13 março, 2015

Esperança


Não consigo sentar-me, descansar, flutuar. As lágrimas desaparecem ao tocar o chão, dada à alta temperatura na minha pequena sala de estar. Sem tempo de calçar uns bons sapatos, comprados na Feira da Ladra a uma senhora idosa, para alimentar feridas no meu corpo. Sem equilíbrio para me manter em pé, forçar o meu corpo numa posição rigída – ou será frígida? Os meus olhos morrem ao tentar acompanhar um ano de sensações, tarefas, sentimentos, enrolados em leves memórias de um passado ainda mais distante. Um rio monótono, sem peixes ou algas, a inundar as minhas recordações. Não há um presente sem um toque de várias camadas do passado e o futuro permanece durante poucos segundos no pensamento. Encosto-me a uma parede para amparar o meu corpo, uma forma de prevenir uma queda mais violenta no meu lar. Um lar inundado por corpos, lábios, copos de vinho, frases construídos pela minha mente. Desço aos poucos encostado à tenra parede, com lágrimas a morrerem aos meus pés, para tentar alcançar o ano de duro trabalho e o assassinato de há alguns dias. Um país em profunda crise económica e cultural dá todas os acessórios para os dentes ficarem à mostra em qualquer ser humano. A minha cabeça encosta-se ao chão para queimar o resto de cabelo mal apanhado e, violentamente, terminar com a minha imagem castradora. Castro-me mas capacito-me para todos os padrões exigidos do outro lado da secretária, sedentos por escolherem a dedo um novo escravo. Em qualquer país em crise é fácil escolher escravos saudáveis, há uma ajuda do Reino para essa tarefa. Ao final do dia, os escravos – talvez seja melhor usar a palavra trabalhador para não afectar almas sensíveis – caem no chão das suas casas, sem conseguirem ver o futuro mais próximo, e um grito de desespero amolece as paredes de barro. 

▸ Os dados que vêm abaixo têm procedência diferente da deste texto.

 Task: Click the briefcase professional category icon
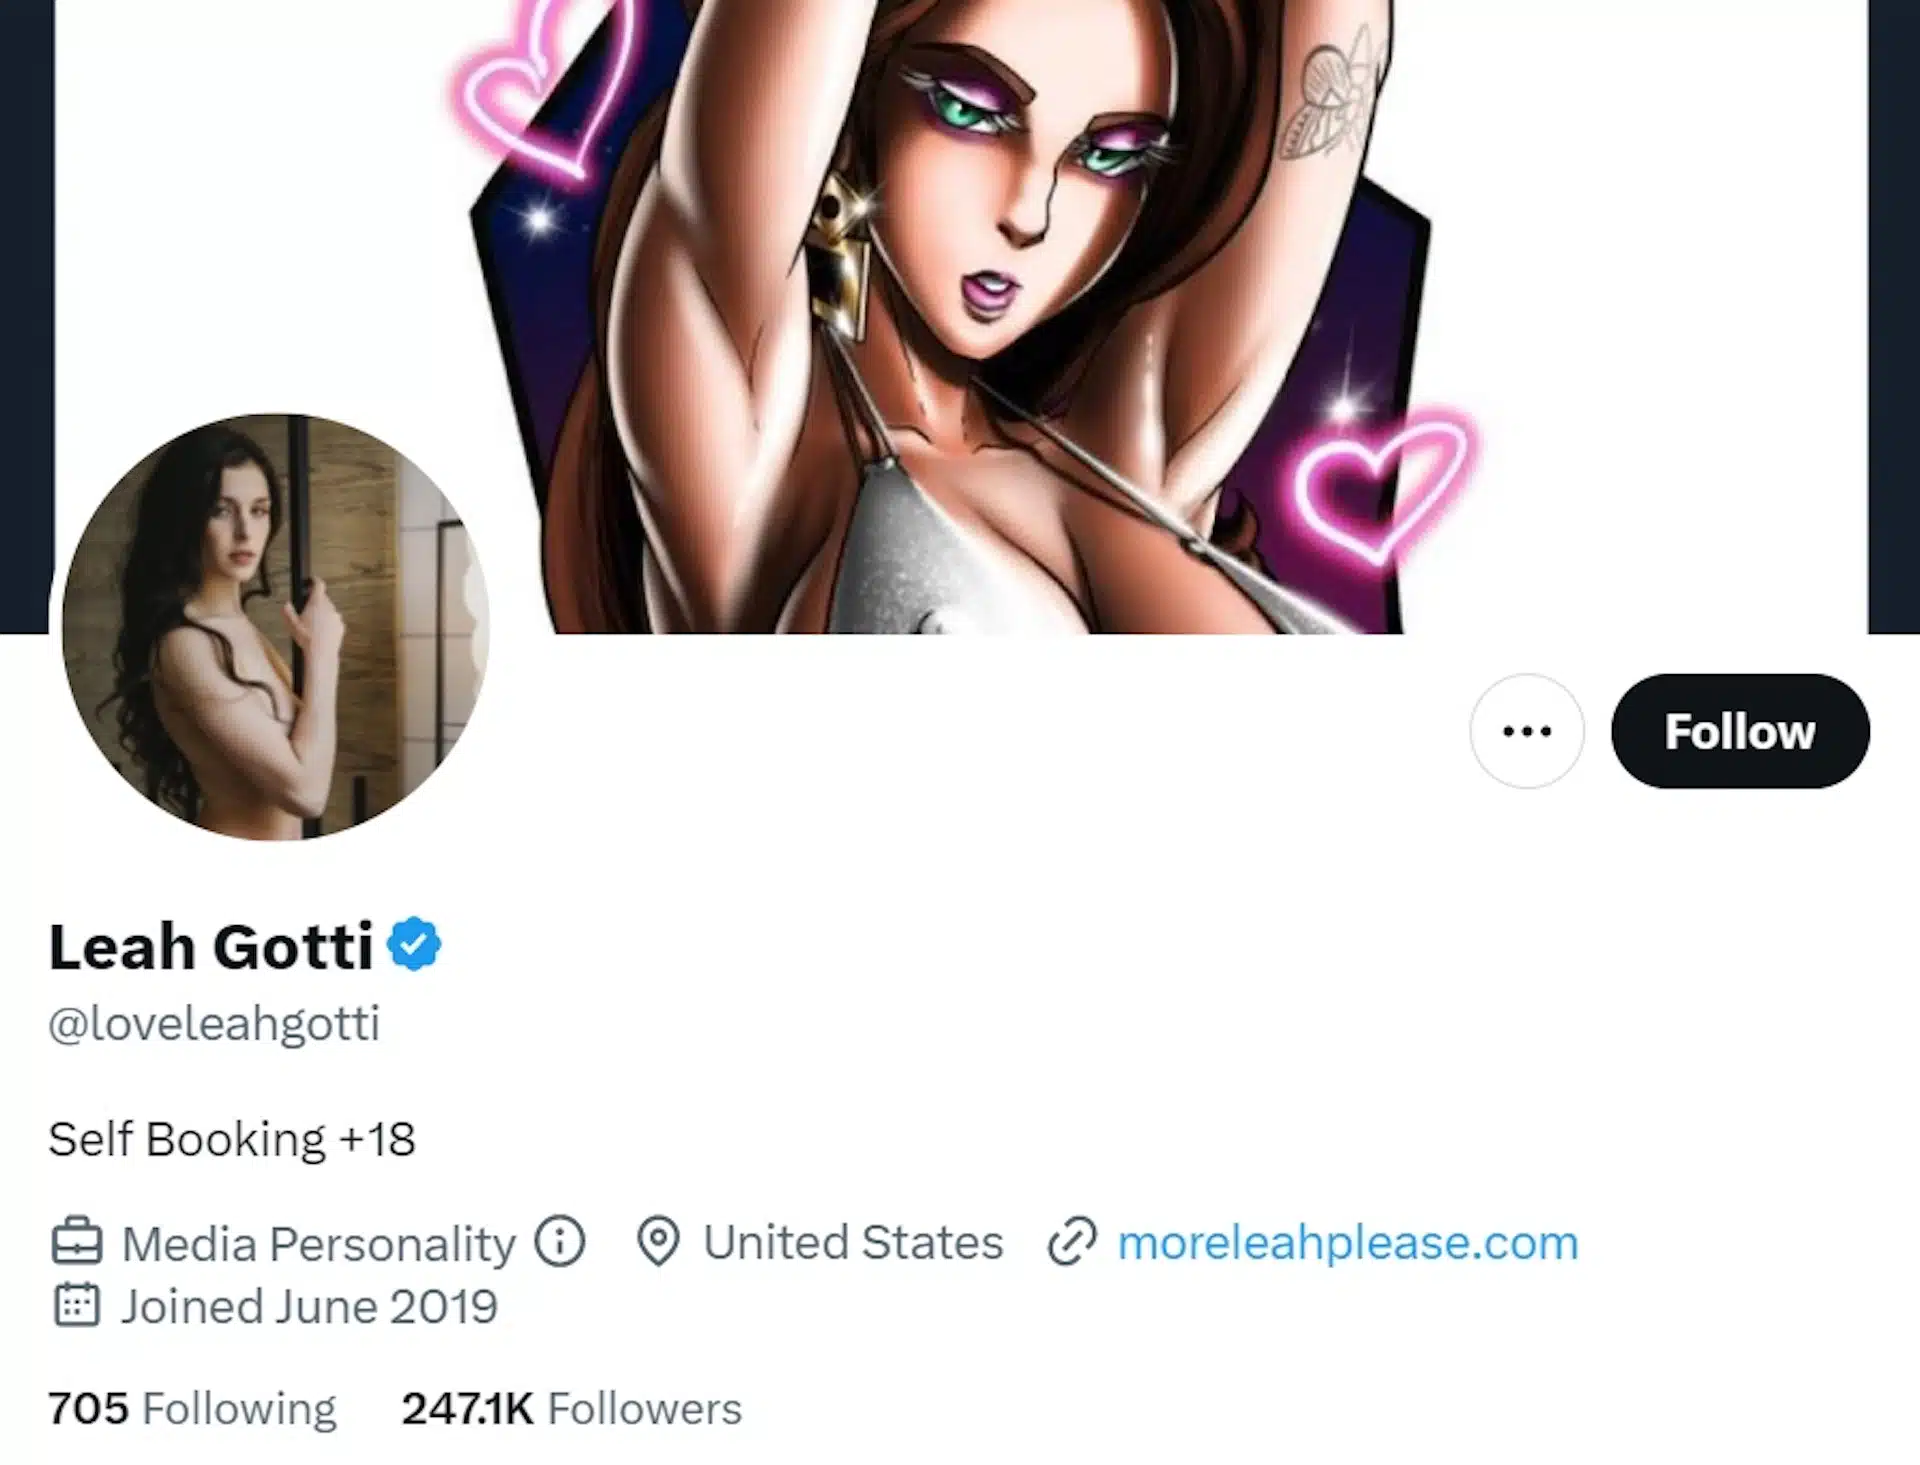pyautogui.click(x=77, y=1242)
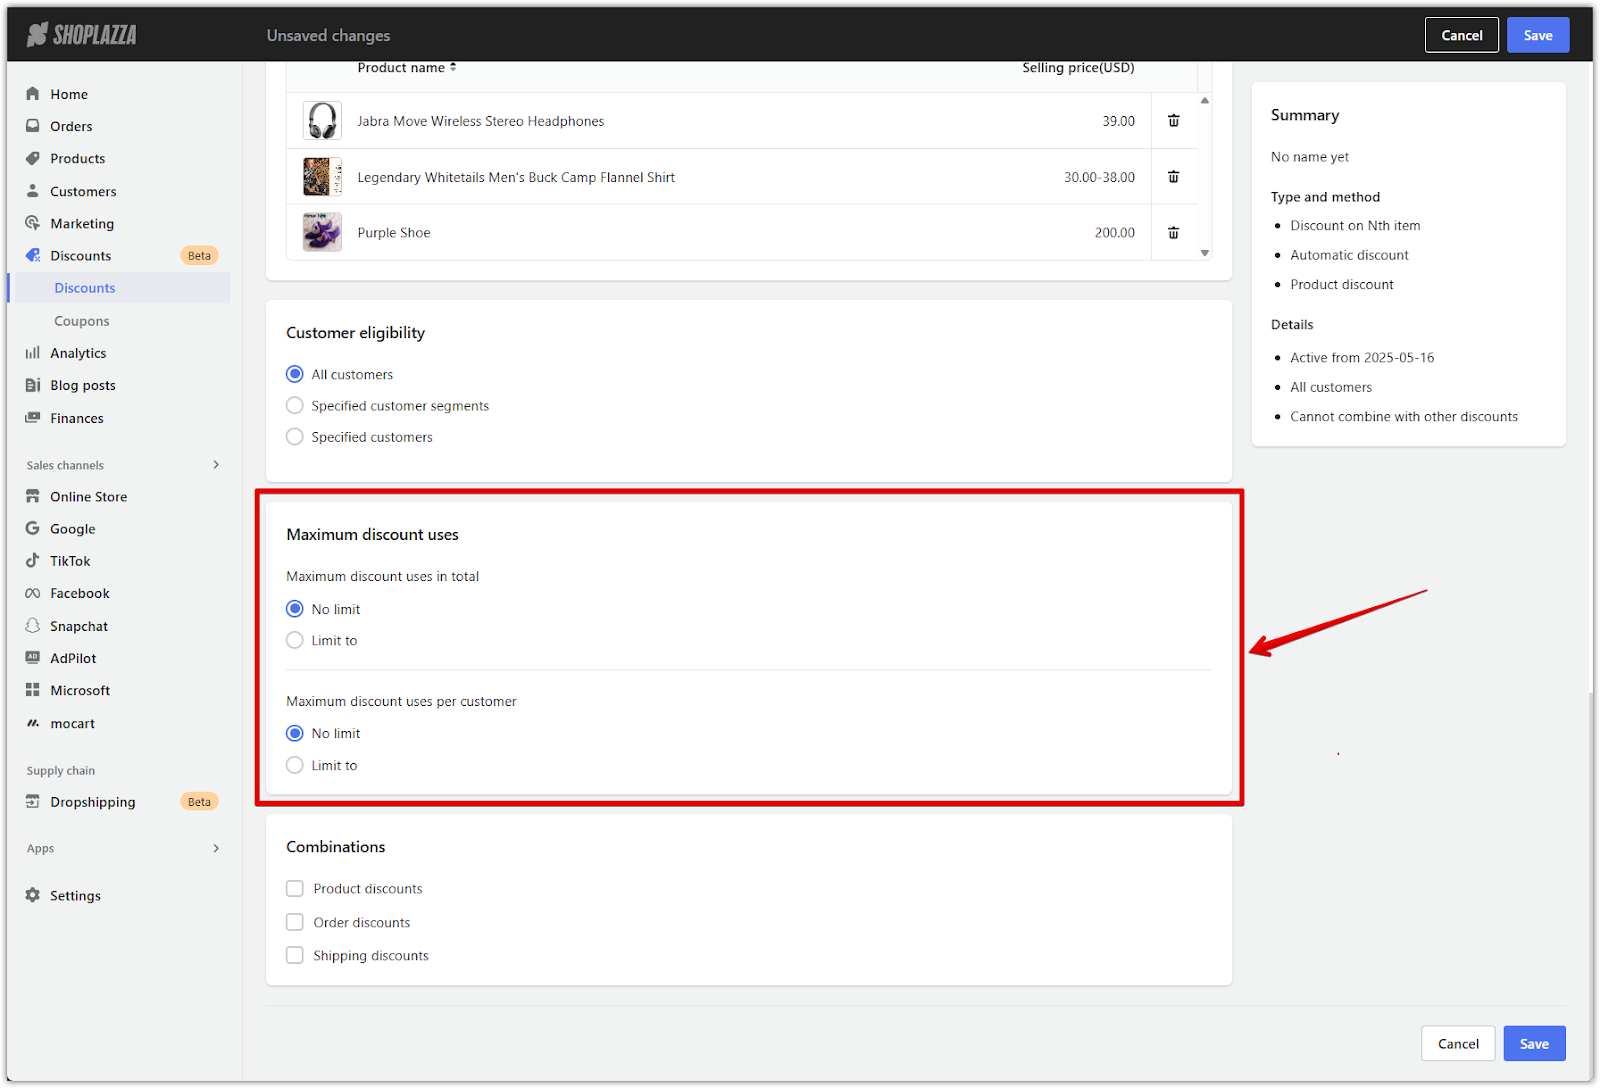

Os meus amigos apelam para continuar a caminhar e todos olhares de inveja, desgraça e destruição apelam para a minha morte. Um morte longe de estar presente nos meus dedos e no meu coração. A temperatura do meu chão desce e o sofá permanece vazio. Sento-me, descanso, flutuo e permaneço com um brilho nos meus olhos. Nem todos necessitam de mostrar os dentes, sedentos. Sangue não se transforma em tinta para paredes brancas.